Text segment:
BEGIN

The NIH Office of Behavioral and Social Sciences Research (OBSSR) wants your input on a new definition of behavioral and social sciences research that it has developed. According to OBSSR, the current definition was created in 1996, and an updated definition is necessary for NIH to describe, assess, and monitor behavioral and social sciences research funding.
NIH’s proposed definition for behavioral and social sciences research is below. NIH welcomes feedback that includes, but is not limited to:
- Is the definition clear? If it is not clear, please suggest language that would improve the clarity.
- How well does the definition capture the full range of health-related behavioral and social sciences research at the NIH? If not well, please suggest modifications to the definition that would reflect the full range of health-related behavioral and social sciences research supported by the NIH.
- How well does the definition distinguish behavioral and social sciences research from other disciplines of research? If not well, please suggest modifications to the definition that would appropriately distinguish behavioral or social sciences research from other areas of research.
You can submit your feedback to NIH and OBSSR by clicking here. Responses are due by February 22, 2019.
Please see below for NIH’s proposed definition of behavioral and social sciences research.
Revised Definition of Behavioral and Social Sciences Research for OBSSR
The behavioral and social sciences at the NIH include a multi-disciplinary set of research disciplines that have in common the study of behavior and social processes relevant to health.
BSSR at the NIH involves the systematic study of behavioral and social phenomena, as well as their causes and consequences:
“Behavioral” refers to overt or observable actions and to mental phenomena such as knowledge, attitudes, beliefs, cognitions, and emotions that are inferred from behavior.

END

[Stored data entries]
BEGIN

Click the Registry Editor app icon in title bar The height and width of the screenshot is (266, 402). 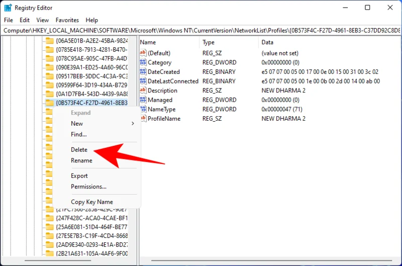8,8
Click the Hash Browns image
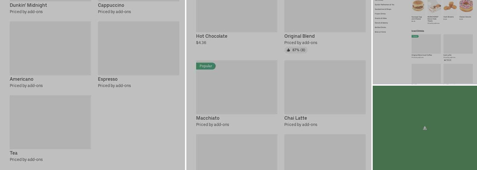 click(x=450, y=6)
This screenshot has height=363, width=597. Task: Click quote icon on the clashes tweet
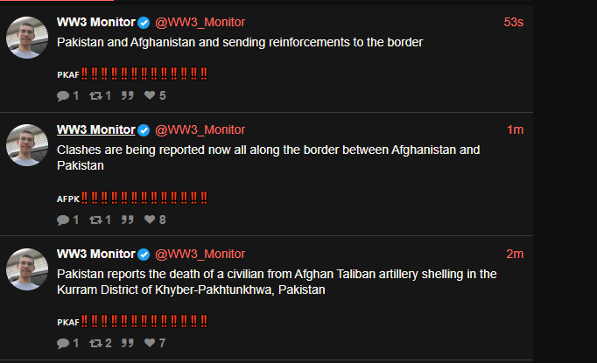pyautogui.click(x=128, y=220)
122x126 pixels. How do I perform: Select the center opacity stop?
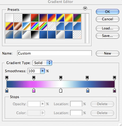click(x=61, y=78)
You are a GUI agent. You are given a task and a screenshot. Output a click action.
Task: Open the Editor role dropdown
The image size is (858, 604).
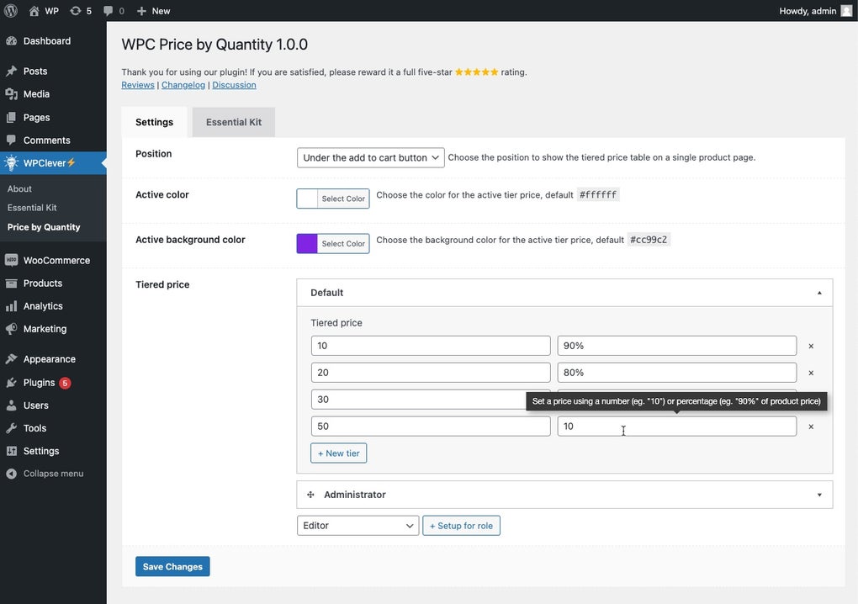pyautogui.click(x=358, y=525)
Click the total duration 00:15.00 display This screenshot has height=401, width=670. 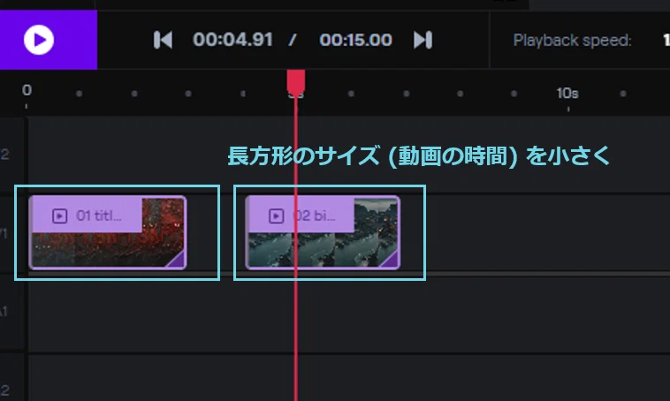point(355,40)

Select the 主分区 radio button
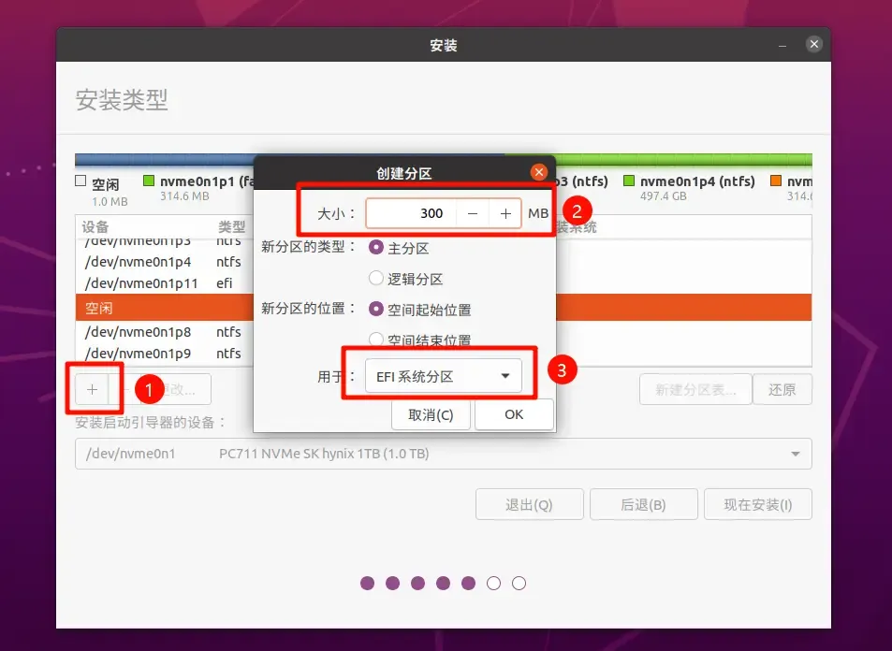click(376, 247)
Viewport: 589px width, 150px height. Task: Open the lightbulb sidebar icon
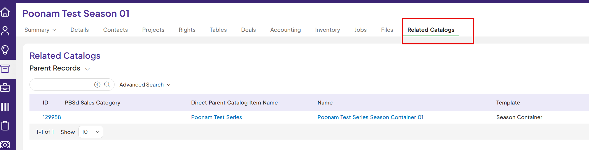pyautogui.click(x=5, y=50)
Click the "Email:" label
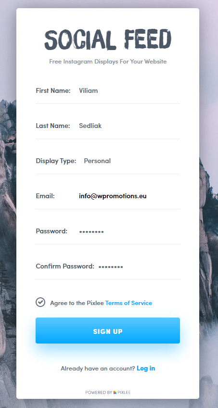The width and height of the screenshot is (218, 408). (x=45, y=196)

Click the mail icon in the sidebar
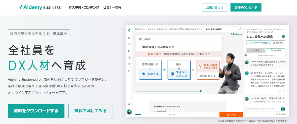129,71
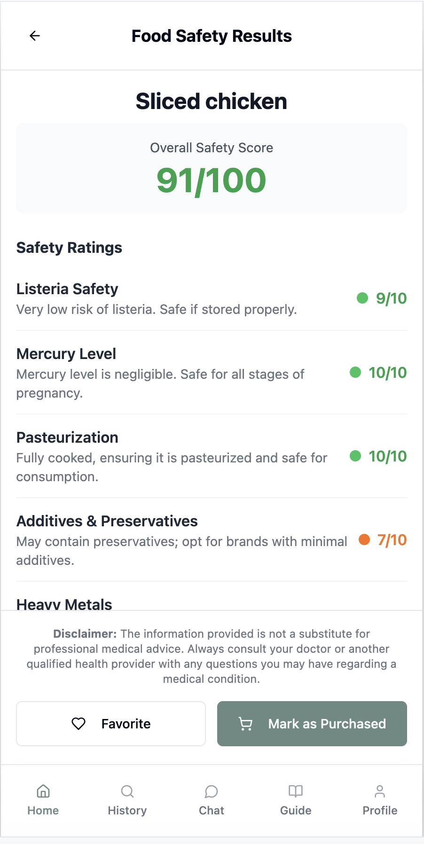The image size is (424, 844).
Task: Select the Pasteurization rating row
Action: point(212,456)
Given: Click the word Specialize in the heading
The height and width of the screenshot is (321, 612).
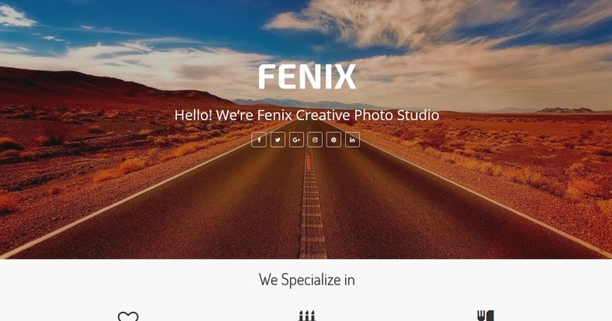Looking at the screenshot, I should tap(311, 280).
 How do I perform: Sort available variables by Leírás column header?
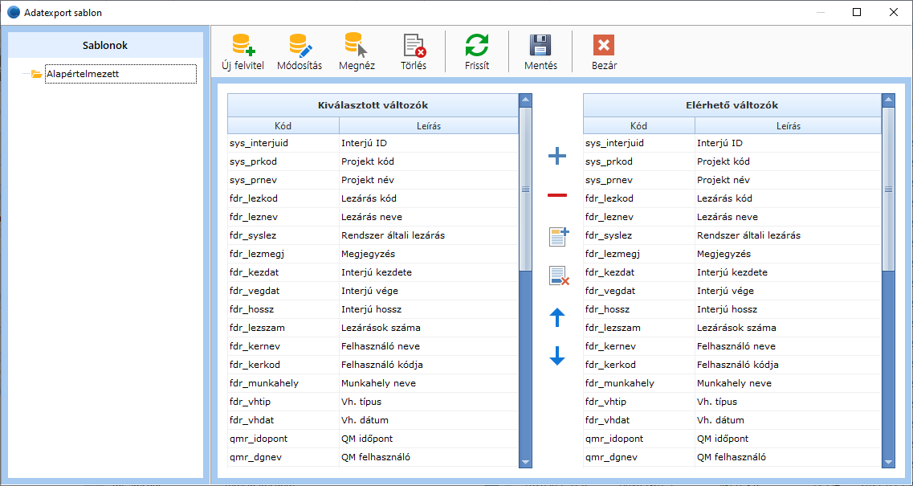(788, 126)
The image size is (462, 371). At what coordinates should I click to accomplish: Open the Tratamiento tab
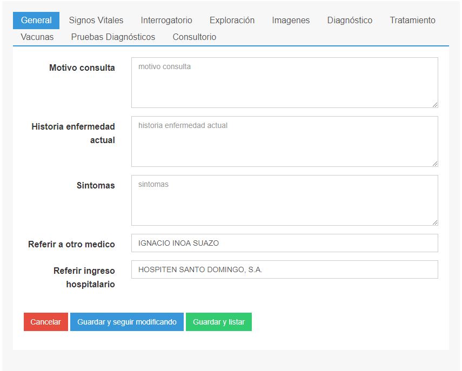pyautogui.click(x=412, y=21)
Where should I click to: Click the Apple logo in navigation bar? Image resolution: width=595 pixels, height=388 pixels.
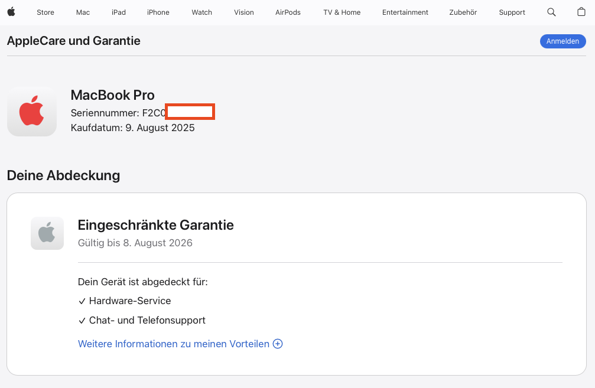tap(11, 12)
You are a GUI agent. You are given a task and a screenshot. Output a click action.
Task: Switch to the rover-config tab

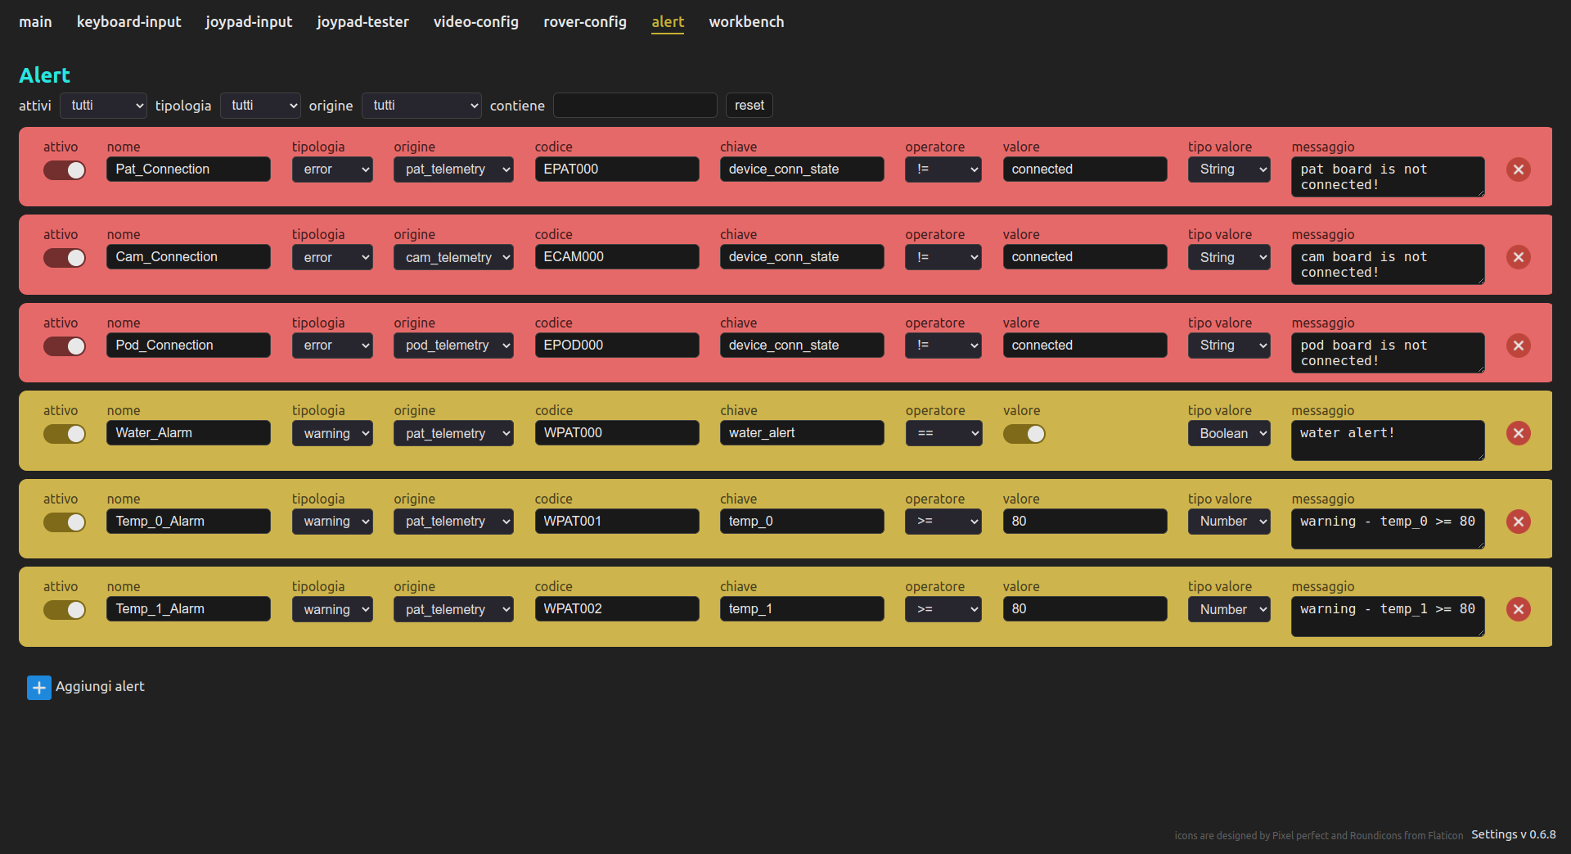point(584,22)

END

Directions:
Write out the part of the NIH definition notice starting at "Please see below" and ending at "inferred from behavior.", word for word.

Your solution:
Please see below for NIH’s proposed definition of behavioral and social sciences research.
Revised Definition of Behavioral and Social Sciences Research for OBSSR
The behavioral and social sciences at the NIH include a multi-disciplinary set of research disciplines that have in common the study of behavior and social processes relevant to health.
BSSR at the NIH involves the systematic study of behavioral and social phenomena, as well as their causes and consequences:
“Behavioral” refers to overt or observable actions and to mental phenomena such as knowledge, attitudes, beliefs, cognitions, and emotions that are inferred from behavior.